=== Goal ===
Display each line in the entries below that contains the string "Konesuk", matching uppercase and lowercase letters precisely.

=== Supplied material ===
'''
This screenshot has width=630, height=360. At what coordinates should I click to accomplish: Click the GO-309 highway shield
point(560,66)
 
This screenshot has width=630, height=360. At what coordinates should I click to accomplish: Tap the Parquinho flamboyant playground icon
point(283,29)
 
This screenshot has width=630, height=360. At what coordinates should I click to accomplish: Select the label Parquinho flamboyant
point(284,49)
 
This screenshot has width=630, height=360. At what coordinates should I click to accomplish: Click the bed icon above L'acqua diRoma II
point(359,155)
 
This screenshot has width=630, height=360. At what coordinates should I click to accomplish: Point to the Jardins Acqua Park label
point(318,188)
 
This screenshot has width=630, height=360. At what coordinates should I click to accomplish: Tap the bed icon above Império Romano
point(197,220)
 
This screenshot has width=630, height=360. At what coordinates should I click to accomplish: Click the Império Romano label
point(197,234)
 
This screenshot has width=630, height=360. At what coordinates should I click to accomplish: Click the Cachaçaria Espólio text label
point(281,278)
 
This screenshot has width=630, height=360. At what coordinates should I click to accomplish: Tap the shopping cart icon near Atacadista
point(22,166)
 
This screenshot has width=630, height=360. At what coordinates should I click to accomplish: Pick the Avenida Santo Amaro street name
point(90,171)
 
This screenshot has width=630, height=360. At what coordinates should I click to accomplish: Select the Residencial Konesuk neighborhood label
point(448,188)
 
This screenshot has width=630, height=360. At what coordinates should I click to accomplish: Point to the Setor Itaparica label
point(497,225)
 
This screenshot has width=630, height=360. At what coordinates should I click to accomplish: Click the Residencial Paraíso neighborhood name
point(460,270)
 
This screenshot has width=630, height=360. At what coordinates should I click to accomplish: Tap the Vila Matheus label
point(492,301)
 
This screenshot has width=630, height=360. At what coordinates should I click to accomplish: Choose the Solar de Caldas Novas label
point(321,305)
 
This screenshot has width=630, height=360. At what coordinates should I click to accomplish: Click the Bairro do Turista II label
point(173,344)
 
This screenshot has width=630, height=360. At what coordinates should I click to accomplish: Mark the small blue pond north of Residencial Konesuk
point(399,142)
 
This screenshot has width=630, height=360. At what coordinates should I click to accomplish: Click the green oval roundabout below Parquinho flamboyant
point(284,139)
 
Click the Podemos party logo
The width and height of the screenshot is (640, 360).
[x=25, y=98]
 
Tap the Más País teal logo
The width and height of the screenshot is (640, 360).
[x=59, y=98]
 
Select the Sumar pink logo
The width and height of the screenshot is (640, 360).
'''
=== Solution to the problem ===
This screenshot has width=630, height=360. At what coordinates should I click to accomplish: Select the Residencial Konesuk neighborhood label
This screenshot has width=630, height=360. At what coordinates should I click to accomplish: Mark the small blue pond north of Residencial Konesuk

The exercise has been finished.